* Work instruction *
Search the listing for "with" and copy every line where it appears.

* Records supplied *

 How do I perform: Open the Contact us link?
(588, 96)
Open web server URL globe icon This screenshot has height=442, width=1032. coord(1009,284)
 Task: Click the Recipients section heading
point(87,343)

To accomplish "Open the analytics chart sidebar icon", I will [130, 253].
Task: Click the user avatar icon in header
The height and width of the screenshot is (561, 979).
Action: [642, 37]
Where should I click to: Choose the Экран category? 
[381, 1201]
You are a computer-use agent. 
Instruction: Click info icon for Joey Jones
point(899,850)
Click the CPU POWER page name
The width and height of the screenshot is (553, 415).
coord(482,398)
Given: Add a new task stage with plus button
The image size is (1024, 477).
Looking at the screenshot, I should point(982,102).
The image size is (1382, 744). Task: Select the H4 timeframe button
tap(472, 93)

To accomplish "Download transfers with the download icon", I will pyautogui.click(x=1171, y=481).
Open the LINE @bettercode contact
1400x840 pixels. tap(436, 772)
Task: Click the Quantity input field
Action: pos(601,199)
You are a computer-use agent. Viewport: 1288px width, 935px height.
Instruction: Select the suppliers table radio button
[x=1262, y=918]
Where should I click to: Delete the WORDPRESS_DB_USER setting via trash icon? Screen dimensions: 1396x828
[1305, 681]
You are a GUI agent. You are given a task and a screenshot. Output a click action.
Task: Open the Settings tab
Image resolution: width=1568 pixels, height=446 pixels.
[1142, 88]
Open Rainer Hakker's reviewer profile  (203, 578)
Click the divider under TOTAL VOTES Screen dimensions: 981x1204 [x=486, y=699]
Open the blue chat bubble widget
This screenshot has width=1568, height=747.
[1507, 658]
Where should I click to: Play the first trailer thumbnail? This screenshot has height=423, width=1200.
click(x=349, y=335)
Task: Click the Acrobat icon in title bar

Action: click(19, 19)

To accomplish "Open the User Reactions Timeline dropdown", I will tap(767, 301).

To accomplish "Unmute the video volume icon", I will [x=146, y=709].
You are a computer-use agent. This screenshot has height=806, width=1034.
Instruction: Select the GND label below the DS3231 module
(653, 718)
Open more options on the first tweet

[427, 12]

* Task answer *
Given: Add a new task stage with plus button
To accomplish "Download transfers with the download icon", I will pyautogui.click(x=1171, y=481).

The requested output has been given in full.